### Task directions
Below are the records; retype each one exactly.

Source data
━━━━━━━━

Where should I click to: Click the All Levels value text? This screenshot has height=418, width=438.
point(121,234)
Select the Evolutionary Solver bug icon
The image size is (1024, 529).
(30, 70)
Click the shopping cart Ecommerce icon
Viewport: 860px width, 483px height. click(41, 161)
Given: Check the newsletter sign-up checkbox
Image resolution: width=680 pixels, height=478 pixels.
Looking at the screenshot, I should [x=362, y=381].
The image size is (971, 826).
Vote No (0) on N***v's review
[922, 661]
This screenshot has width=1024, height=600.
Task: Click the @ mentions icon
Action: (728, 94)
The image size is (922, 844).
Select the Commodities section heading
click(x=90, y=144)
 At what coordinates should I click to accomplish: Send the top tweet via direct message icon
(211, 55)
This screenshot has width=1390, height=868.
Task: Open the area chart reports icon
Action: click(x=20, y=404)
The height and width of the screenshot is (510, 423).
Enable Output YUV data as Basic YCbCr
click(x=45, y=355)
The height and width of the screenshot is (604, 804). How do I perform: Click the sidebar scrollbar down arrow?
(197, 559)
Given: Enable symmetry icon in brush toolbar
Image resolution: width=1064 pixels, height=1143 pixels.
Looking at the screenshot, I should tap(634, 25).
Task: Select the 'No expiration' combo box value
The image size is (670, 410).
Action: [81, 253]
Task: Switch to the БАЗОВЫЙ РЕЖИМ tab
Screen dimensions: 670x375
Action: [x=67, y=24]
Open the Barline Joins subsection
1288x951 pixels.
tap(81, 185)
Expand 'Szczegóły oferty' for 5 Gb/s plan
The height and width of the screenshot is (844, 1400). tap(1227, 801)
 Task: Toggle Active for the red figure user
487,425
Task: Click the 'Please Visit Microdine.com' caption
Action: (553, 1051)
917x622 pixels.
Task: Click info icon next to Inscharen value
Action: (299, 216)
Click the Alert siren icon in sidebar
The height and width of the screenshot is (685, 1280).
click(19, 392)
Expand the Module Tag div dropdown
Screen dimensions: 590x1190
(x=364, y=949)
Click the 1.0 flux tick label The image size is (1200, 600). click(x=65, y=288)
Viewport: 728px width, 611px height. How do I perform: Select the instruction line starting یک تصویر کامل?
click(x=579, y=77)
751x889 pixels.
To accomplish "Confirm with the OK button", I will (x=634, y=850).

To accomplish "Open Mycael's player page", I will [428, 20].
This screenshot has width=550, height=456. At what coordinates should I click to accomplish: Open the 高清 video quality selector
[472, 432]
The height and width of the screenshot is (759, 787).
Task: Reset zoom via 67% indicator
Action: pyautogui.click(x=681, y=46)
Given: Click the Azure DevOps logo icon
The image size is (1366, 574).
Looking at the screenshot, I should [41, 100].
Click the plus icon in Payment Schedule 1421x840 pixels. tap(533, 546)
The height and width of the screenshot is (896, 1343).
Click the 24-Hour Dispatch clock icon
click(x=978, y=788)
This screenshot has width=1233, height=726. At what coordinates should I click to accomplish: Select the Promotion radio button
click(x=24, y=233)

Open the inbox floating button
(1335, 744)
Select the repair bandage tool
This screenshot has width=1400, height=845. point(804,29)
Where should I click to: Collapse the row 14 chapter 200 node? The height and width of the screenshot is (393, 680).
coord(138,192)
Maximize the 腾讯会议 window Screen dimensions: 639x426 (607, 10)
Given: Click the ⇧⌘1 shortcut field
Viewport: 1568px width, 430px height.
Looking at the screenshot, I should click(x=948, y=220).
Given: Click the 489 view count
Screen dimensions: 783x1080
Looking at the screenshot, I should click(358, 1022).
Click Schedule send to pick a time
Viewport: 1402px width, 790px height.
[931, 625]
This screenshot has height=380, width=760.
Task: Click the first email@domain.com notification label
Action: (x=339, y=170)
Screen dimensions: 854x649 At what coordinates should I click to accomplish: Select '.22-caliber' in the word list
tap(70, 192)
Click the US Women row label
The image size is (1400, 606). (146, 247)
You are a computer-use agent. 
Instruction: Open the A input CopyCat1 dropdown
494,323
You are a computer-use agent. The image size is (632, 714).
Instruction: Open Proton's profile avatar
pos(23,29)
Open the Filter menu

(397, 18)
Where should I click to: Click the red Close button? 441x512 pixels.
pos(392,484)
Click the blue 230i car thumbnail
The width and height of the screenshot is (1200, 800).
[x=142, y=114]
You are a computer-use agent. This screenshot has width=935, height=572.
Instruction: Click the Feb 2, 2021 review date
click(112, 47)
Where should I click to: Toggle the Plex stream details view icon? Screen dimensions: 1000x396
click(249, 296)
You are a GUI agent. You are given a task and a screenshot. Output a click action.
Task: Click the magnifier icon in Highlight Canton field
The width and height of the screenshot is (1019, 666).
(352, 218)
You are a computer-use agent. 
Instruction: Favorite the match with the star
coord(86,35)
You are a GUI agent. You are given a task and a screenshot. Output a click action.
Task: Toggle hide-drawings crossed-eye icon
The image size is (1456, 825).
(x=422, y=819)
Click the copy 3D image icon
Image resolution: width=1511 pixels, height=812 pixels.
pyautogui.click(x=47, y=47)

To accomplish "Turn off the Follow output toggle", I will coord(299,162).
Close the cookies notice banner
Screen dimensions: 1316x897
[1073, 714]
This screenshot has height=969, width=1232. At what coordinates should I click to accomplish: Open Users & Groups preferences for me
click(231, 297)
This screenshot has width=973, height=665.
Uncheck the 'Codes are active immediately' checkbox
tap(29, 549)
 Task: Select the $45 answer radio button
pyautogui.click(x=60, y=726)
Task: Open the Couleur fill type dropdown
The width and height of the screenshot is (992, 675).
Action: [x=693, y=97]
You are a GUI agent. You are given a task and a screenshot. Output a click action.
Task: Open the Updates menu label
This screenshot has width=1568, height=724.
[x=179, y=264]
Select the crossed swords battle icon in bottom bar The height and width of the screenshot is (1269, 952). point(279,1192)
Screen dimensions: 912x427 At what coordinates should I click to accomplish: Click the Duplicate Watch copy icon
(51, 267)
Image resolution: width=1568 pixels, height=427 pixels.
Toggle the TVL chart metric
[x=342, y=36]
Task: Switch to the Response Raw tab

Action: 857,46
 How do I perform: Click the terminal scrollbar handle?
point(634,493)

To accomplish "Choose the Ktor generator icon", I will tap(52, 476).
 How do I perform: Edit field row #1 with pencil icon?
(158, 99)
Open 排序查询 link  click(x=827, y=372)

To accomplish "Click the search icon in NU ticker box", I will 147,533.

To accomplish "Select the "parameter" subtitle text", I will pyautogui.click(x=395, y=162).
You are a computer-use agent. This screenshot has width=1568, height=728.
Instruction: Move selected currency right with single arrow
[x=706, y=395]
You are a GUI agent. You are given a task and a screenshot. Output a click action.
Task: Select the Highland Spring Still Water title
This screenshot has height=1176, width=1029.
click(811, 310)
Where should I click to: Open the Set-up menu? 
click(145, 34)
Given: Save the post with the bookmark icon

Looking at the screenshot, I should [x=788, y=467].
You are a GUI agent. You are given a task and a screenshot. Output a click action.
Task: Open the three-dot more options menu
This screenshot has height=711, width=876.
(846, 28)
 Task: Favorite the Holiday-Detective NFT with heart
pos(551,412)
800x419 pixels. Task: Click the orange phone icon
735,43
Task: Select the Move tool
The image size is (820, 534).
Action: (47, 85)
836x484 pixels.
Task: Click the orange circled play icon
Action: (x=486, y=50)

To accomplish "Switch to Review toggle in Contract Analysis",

━━━━━━━━

### Answer space
Where should I click to: Click the All Levels value text? This screenshot has height=418, width=438.
point(121,234)
Select the Evolutionary Solver bug icon
The image size is (1024, 529).
(30, 70)
Click the shopping cart Ecommerce icon
Viewport: 860px width, 483px height. click(41, 161)
Given: Check the newsletter sign-up checkbox
Image resolution: width=680 pixels, height=478 pixels.
Looking at the screenshot, I should [x=362, y=381].
The image size is (971, 826).
Vote No (0) on N***v's review
[922, 661]
This screenshot has width=1024, height=600.
Task: Click the @ mentions icon
Action: (728, 94)
The image size is (922, 844).
Select the Commodities section heading
click(x=90, y=144)
 At what coordinates should I click to accomplish: Send the top tweet via direct message icon
(211, 55)
This screenshot has width=1390, height=868.
Task: Open the area chart reports icon
Action: click(x=20, y=404)
The height and width of the screenshot is (510, 423).
Enable Output YUV data as Basic YCbCr
click(x=45, y=355)
The height and width of the screenshot is (604, 804). How do I perform: Click the sidebar scrollbar down arrow?
(197, 559)
Given: Enable symmetry icon in brush toolbar
Image resolution: width=1064 pixels, height=1143 pixels.
Looking at the screenshot, I should tap(634, 25).
Task: Select the 'No expiration' combo box value
The image size is (670, 410).
Action: [81, 253]
Task: Switch to the БАЗОВЫЙ РЕЖИМ tab
Screen dimensions: 670x375
Action: [x=67, y=24]
Open the Barline Joins subsection
1288x951 pixels.
tap(81, 185)
Expand 'Szczegóły oferty' for 5 Gb/s plan
The height and width of the screenshot is (844, 1400). tap(1227, 801)
 Task: Toggle Active for the red figure user
487,425
Task: Click the 'Please Visit Microdine.com' caption
Action: (553, 1051)
917x622 pixels.
Task: Click info icon next to Inscharen value
Action: (299, 216)
Click the Alert siren icon in sidebar
The height and width of the screenshot is (685, 1280).
click(19, 392)
Expand the Module Tag div dropdown
Screen dimensions: 590x1190
(x=364, y=949)
Click the 1.0 flux tick label The image size is (1200, 600). click(x=65, y=288)
Viewport: 728px width, 611px height. How do I perform: Select the instruction line starting یک تصویر کامل?
click(x=579, y=77)
751x889 pixels.
To accomplish "Confirm with the OK button", I will (x=634, y=850).

To accomplish "Open Mycael's player page", I will [428, 20].
This screenshot has width=550, height=456. At what coordinates should I click to accomplish: Open the 高清 video quality selector
[472, 432]
The height and width of the screenshot is (759, 787).
Task: Reset zoom via 67% indicator
Action: pyautogui.click(x=681, y=46)
Given: Click the Azure DevOps logo icon
The image size is (1366, 574).
Looking at the screenshot, I should [41, 100].
Click the plus icon in Payment Schedule 1421x840 pixels. tap(533, 546)
The height and width of the screenshot is (896, 1343).
Click the 24-Hour Dispatch clock icon
click(x=978, y=788)
This screenshot has width=1233, height=726. At what coordinates should I click to accomplish: Select the Promotion radio button
click(x=24, y=233)

Open the inbox floating button
(1335, 744)
Select the repair bandage tool
This screenshot has width=1400, height=845. point(804,29)
Where should I click to: Collapse the row 14 chapter 200 node? The height and width of the screenshot is (393, 680).
coord(138,192)
Maximize the 腾讯会议 window Screen dimensions: 639x426 (607, 10)
Given: Click the ⇧⌘1 shortcut field
Viewport: 1568px width, 430px height.
Looking at the screenshot, I should click(x=948, y=220).
Given: Click the 489 view count
Screen dimensions: 783x1080
Looking at the screenshot, I should click(358, 1022).
Click Schedule send to pick a time
Viewport: 1402px width, 790px height.
[931, 625]
This screenshot has height=380, width=760.
Task: Click the first email@domain.com notification label
Action: (x=339, y=170)
Screen dimensions: 854x649 At what coordinates should I click to accomplish: Select '.22-caliber' in the word list
tap(70, 192)
Click the US Women row label
The image size is (1400, 606). (146, 247)
You are a computer-use agent. 
Instruction: Open the A input CopyCat1 dropdown
494,323
You are a computer-use agent. The image size is (632, 714).
Instruction: Open Proton's profile avatar
pos(23,29)
Open the Filter menu

(397, 18)
Where should I click to: Click the red Close button? 441x512 pixels.
pos(392,484)
Click the blue 230i car thumbnail
The width and height of the screenshot is (1200, 800).
[x=142, y=114]
You are a computer-use agent. This screenshot has width=935, height=572.
Instruction: Click the Feb 2, 2021 review date
click(112, 47)
Where should I click to: Toggle the Plex stream details view icon? Screen dimensions: 1000x396
click(249, 296)
You are a GUI agent. You are given a task and a screenshot. Output a click action.
Task: Click the magnifier icon in Highlight Canton field
The width and height of the screenshot is (1019, 666).
(352, 218)
You are a computer-use agent. 
Instruction: Favorite the match with the star
coord(86,35)
You are a GUI agent. You are given a task and a screenshot. Output a click action.
Task: Toggle hide-drawings crossed-eye icon
The image size is (1456, 825).
(x=422, y=819)
Click the copy 3D image icon
Image resolution: width=1511 pixels, height=812 pixels.
pyautogui.click(x=47, y=47)

To accomplish "Turn off the Follow output toggle", I will coord(299,162).
Close the cookies notice banner
Screen dimensions: 1316x897
[1073, 714]
This screenshot has height=969, width=1232. At what coordinates should I click to accomplish: Open Users & Groups preferences for me
click(231, 297)
This screenshot has width=973, height=665.
Uncheck the 'Codes are active immediately' checkbox
tap(29, 549)
 Task: Select the $45 answer radio button
pyautogui.click(x=60, y=726)
Task: Open the Couleur fill type dropdown
The width and height of the screenshot is (992, 675).
Action: [x=693, y=97]
You are a GUI agent. You are given a task and a screenshot. Output a click action.
Task: Open the Updates menu label
This screenshot has width=1568, height=724.
[x=179, y=264]
Select the crossed swords battle icon in bottom bar The height and width of the screenshot is (1269, 952). point(279,1192)
Screen dimensions: 912x427 At what coordinates should I click to accomplish: Click the Duplicate Watch copy icon
(51, 267)
Image resolution: width=1568 pixels, height=427 pixels.
Toggle the TVL chart metric
[x=342, y=36]
Task: Switch to the Response Raw tab

Action: 857,46
 How do I perform: Click the terminal scrollbar handle?
point(634,493)

To accomplish "Choose the Ktor generator icon", I will tap(52, 476).
 How do I perform: Edit field row #1 with pencil icon?
(158, 99)
Open 排序查询 link  click(x=827, y=372)

To accomplish "Click the search icon in NU ticker box", I will 147,533.

To accomplish "Select the "parameter" subtitle text", I will pyautogui.click(x=395, y=162).
You are a computer-use agent. This screenshot has width=1568, height=728.
Instruction: Move selected currency right with single arrow
[x=706, y=395]
You are a GUI agent. You are given a task and a screenshot. Output a click action.
Task: Select the Highland Spring Still Water title
This screenshot has height=1176, width=1029.
click(811, 310)
Where should I click to: Open the Set-up menu? 
click(145, 34)
Given: Save the post with the bookmark icon

Looking at the screenshot, I should [x=788, y=467].
You are a GUI agent. You are given a task and a screenshot. Output a click action.
Task: Open the three-dot more options menu
This screenshot has height=711, width=876.
(846, 28)
 Task: Favorite the Holiday-Detective NFT with heart
pos(551,412)
800x419 pixels. Task: Click the orange phone icon
735,43
Task: Select the Move tool
The image size is (820, 534).
Action: (47, 85)
836x484 pixels.
Task: Click the orange circled play icon
Action: (x=486, y=50)

To accomplish "Switch to Review toggle in Contract Analysis",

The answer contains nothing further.